▸ Objective: Turn the whole listing below into a numbered list, one line per item with the blank lines dropped, and leave the pictures out.
═════ Dataset rows ═════
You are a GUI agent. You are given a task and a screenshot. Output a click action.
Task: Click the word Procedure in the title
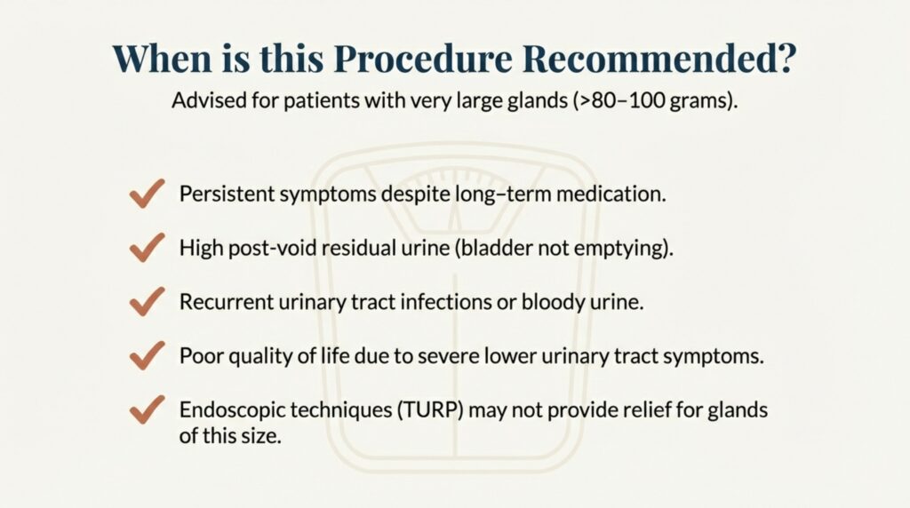pos(423,59)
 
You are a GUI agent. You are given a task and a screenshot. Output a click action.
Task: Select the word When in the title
pos(163,58)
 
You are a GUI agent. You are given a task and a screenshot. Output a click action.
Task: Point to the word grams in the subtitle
pos(698,102)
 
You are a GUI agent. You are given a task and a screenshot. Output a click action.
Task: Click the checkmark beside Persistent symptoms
pos(147,193)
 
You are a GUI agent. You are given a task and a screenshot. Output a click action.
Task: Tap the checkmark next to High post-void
pos(147,248)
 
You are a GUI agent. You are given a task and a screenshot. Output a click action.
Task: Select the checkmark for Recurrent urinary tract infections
pos(147,302)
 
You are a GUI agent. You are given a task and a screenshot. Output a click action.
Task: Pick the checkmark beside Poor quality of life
pos(147,355)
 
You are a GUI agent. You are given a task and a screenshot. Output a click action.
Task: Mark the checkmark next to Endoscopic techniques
pos(147,410)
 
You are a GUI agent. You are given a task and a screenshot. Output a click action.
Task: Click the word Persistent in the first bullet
pos(227,194)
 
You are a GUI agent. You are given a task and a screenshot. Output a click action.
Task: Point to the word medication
pos(611,194)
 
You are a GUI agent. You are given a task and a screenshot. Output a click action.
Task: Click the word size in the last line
pos(262,435)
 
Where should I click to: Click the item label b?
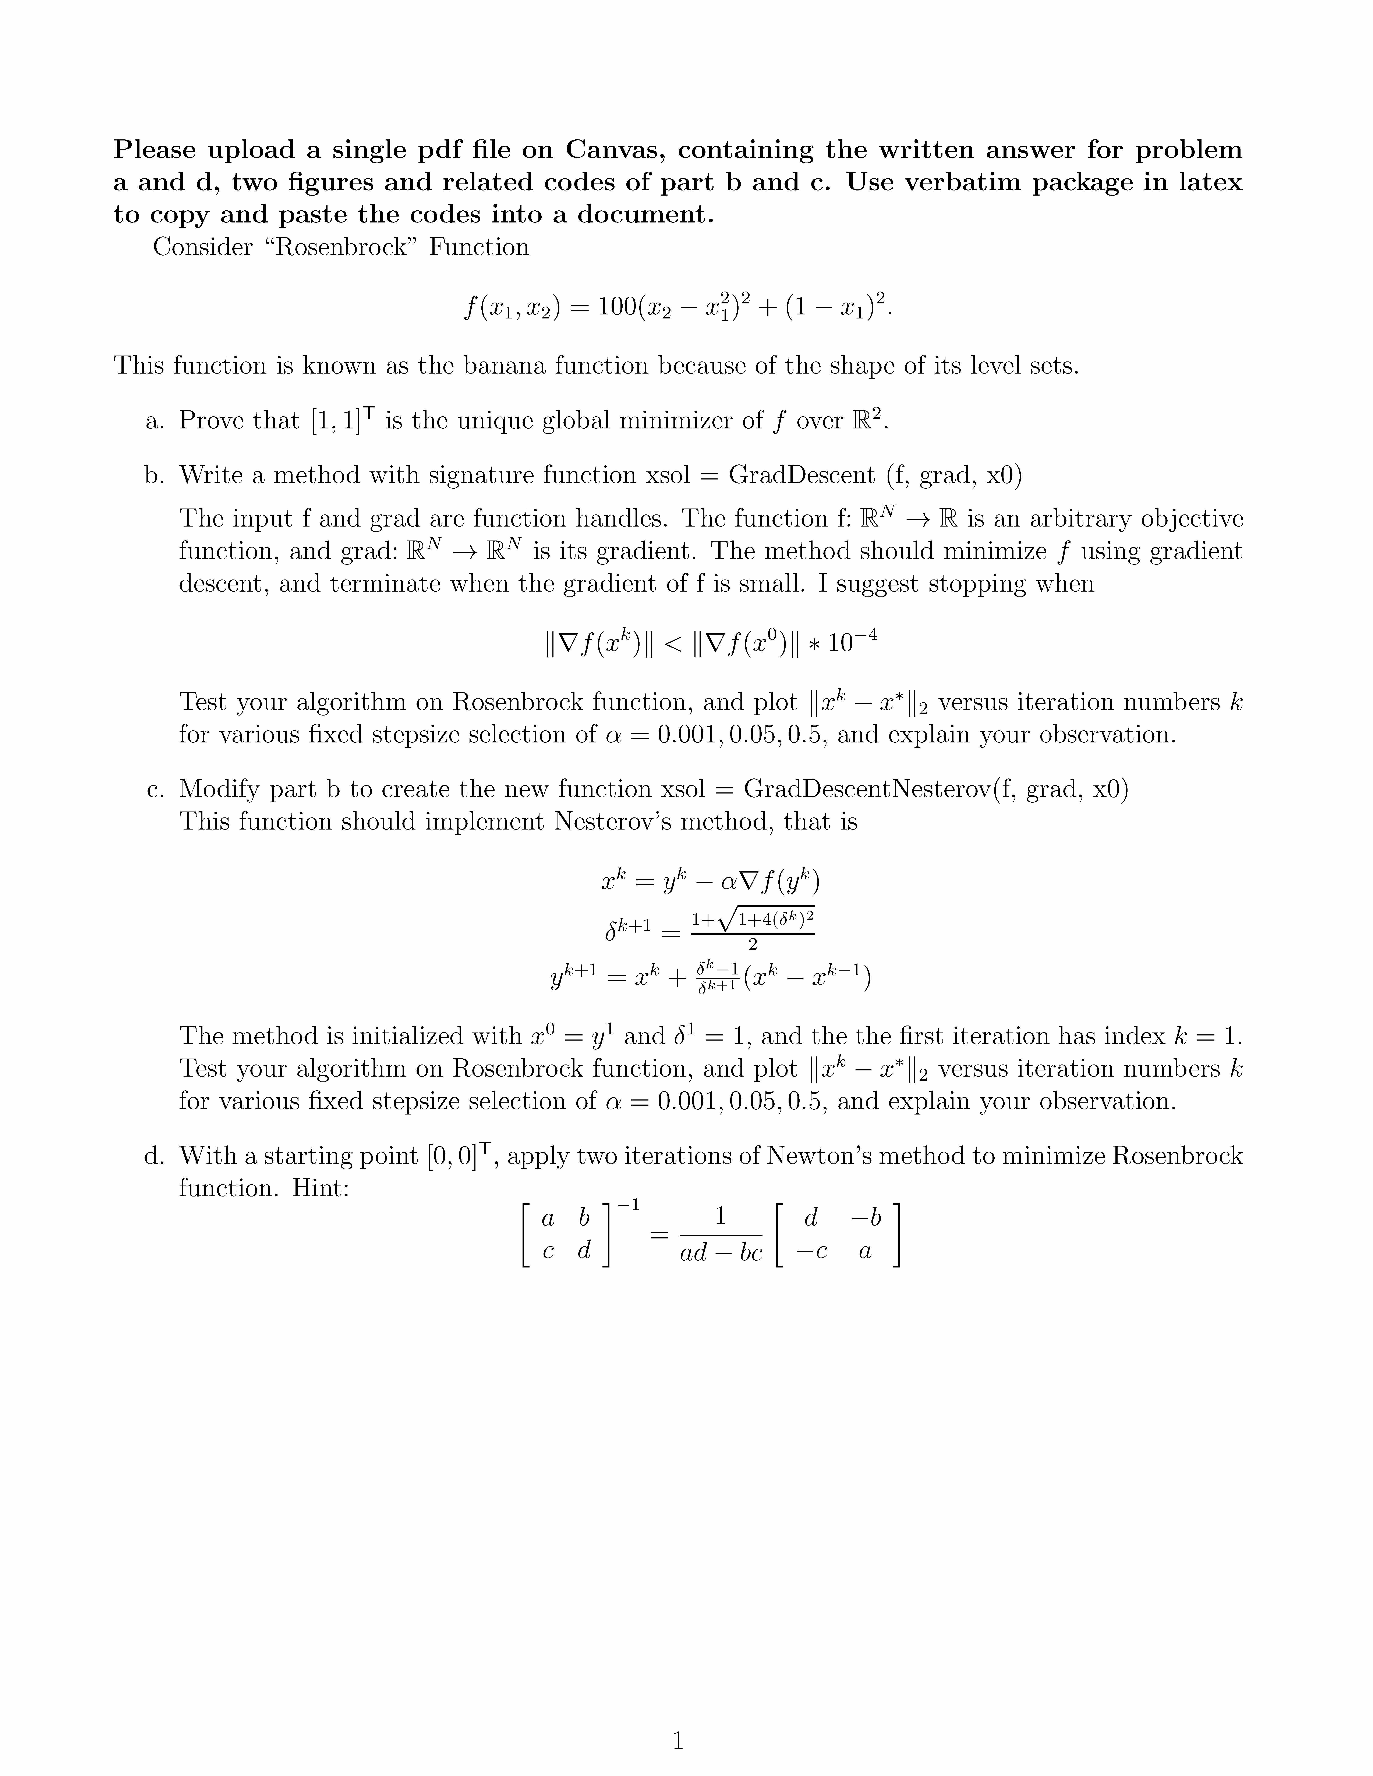tap(154, 475)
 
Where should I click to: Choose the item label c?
tap(154, 789)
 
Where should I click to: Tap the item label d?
tap(154, 1156)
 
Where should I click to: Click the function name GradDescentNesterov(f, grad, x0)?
tap(935, 789)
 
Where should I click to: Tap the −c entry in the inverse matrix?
tap(811, 1252)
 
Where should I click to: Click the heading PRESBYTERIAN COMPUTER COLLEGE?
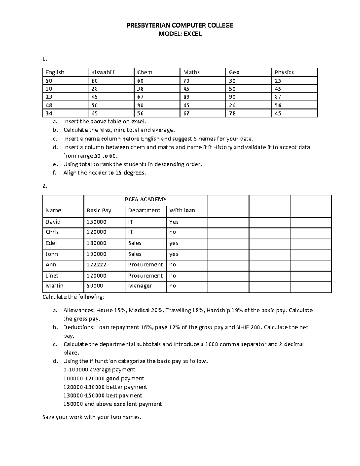pyautogui.click(x=180, y=26)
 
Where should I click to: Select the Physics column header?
pyautogui.click(x=284, y=72)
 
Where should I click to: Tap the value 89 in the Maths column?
pyautogui.click(x=187, y=97)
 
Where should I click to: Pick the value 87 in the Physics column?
pyautogui.click(x=278, y=97)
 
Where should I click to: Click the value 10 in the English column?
pyautogui.click(x=49, y=89)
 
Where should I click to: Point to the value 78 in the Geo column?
pyautogui.click(x=232, y=113)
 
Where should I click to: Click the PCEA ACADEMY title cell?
pyautogui.click(x=146, y=200)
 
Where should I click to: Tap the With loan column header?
pyautogui.click(x=182, y=211)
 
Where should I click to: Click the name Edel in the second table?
pyautogui.click(x=51, y=243)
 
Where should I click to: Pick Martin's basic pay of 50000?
pyautogui.click(x=94, y=286)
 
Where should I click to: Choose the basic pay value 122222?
pyautogui.click(x=96, y=265)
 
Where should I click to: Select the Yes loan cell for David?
pyautogui.click(x=174, y=222)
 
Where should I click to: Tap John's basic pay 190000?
pyautogui.click(x=96, y=254)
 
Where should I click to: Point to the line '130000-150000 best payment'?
pyautogui.click(x=103, y=395)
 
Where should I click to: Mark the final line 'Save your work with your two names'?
pyautogui.click(x=92, y=417)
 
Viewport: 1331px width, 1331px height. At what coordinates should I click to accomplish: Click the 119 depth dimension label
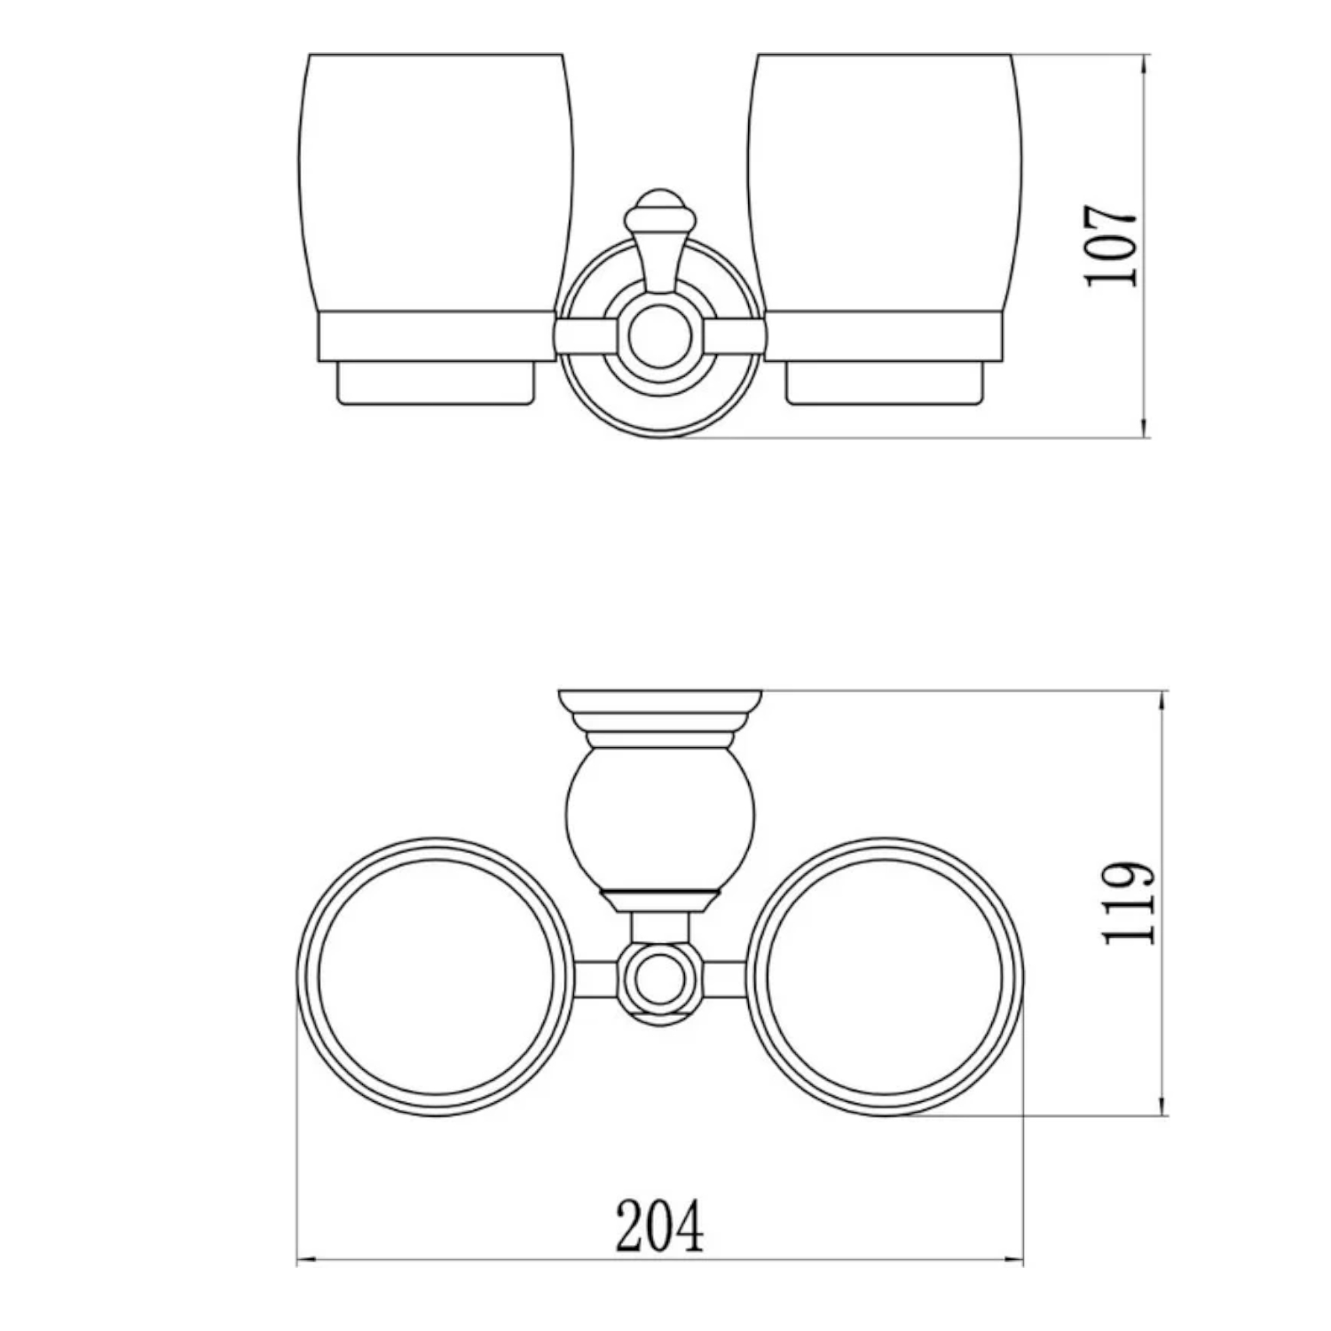coord(1130,902)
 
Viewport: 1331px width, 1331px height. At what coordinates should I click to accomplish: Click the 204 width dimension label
coord(659,1225)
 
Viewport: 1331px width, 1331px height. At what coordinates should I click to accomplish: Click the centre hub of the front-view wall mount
coord(659,337)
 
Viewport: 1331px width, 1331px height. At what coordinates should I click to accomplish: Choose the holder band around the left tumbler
coord(435,336)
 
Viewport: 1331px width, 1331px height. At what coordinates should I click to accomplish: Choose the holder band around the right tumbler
═════
▸ Response to the task:
1. You are a GUI agent. You are given a task and a screenshot. Output a click action.
2. Task: Click the word Procedure in the title
3. pos(423,59)
4. You are a GUI agent. You are given a task and a screenshot. Output a click action.
5. Task: Select the word When in the title
6. pos(163,58)
7. You are a GUI agent. You are given a task and a screenshot. Output a click action.
8. Task: Point to the word grams in the subtitle
9. pos(698,102)
10. You are a GUI agent. You are given a task and a screenshot. Output a click action.
11. Task: Click the checkmark beside Persistent symptoms
12. pos(147,193)
13. You are a GUI agent. You are given a task and a screenshot. Output a click action.
14. Task: Tap the checkmark next to High post-void
15. pos(147,248)
16. You are a GUI agent. You are given a task and a screenshot. Output a click action.
17. Task: Select the checkmark for Recurrent urinary tract infections
18. pos(147,302)
19. You are a GUI agent. You are given a task and a screenshot. Output a click action.
20. Task: Pick the checkmark beside Poor quality of life
21. pos(147,355)
22. You are a GUI agent. You are given a task and a screenshot. Output a click action.
23. Task: Mark the checkmark next to Endoscopic techniques
24. pos(147,410)
25. You are a GUI agent. You are given a task and a screenshot. Output a click action.
26. Task: Click the word Persistent in the first bullet
27. pos(227,194)
28. You are a GUI agent. You are given a task and a screenshot. Output a click action.
29. Task: Point to the word medication
30. pos(611,194)
31. You are a GUI agent. You are given a task and a screenshot. Output a click action.
32. Task: Click the word size in the last line
33. pos(262,435)
34. Where should I click to: Click the item label b?
35. tap(154, 475)
36. Where should I click to: Choose the item label c?
37. tap(154, 789)
38. Where should I click to: Tap the item label d?
39. tap(154, 1156)
40. Where should I click to: Click the function name GradDescentNesterov(f, grad, x0)?
41. tap(935, 789)
42. Where should I click to: Tap the −c entry in the inverse matrix?
43. tap(811, 1252)
44. Where should I click to: Click the heading PRESBYTERIAN COMPUTER COLLEGE?
45. pyautogui.click(x=180, y=26)
46. Where should I click to: Select the Physics column header?
47. pyautogui.click(x=284, y=72)
48. Where should I click to: Tap the value 89 in the Maths column?
49. pyautogui.click(x=187, y=97)
50. Where should I click to: Pick the value 87 in the Physics column?
51. pyautogui.click(x=278, y=97)
52. Where should I click to: Click the value 10 in the English column?
53. pyautogui.click(x=49, y=89)
54. Where should I click to: Point to the value 78 in the Geo column?
55. pyautogui.click(x=232, y=113)
56. Where should I click to: Click the PCEA ACADEMY title cell?
57. pyautogui.click(x=146, y=200)
58. Where should I click to: Tap the With loan column header?
59. pyautogui.click(x=182, y=211)
60. Where should I click to: Click the name Edel in the second table?
61. pyautogui.click(x=51, y=243)
62. Where should I click to: Pick Martin's basic pay of 50000?
63. pyautogui.click(x=94, y=286)
64. Where should I click to: Choose the basic pay value 122222?
65. pyautogui.click(x=96, y=265)
66. Where should I click to: Select the Yes loan cell for David?
67. pyautogui.click(x=174, y=222)
68. Where should I click to: Tap John's basic pay 190000?
69. pyautogui.click(x=96, y=254)
70. Where should I click to: Point to the line '130000-150000 best payment'?
71. pyautogui.click(x=103, y=395)
72. Where should I click to: Mark the final line 'Save your work with your two names'?
73. pyautogui.click(x=92, y=417)
74. Viewport: 1331px width, 1331px height. At what coordinates should I click to accomplish: Click the 119 depth dimension label
75. coord(1130,902)
76. Viewport: 1331px width, 1331px height. At what coordinates should I click to accomplish: Click the 204 width dimension label
77. coord(659,1225)
78. Viewport: 1331px width, 1331px height. At what coordinates should I click to accomplish: Click the centre hub of the front-view wall mount
79. coord(659,337)
80. Viewport: 1331px width, 1331px height. At what coordinates should I click to accomplish: Choose the holder band around the left tumbler
81. coord(435,336)
82. Viewport: 1331px width, 1331px height. At what coordinates should I click to accomplish: Choose the holder band around the right tumbler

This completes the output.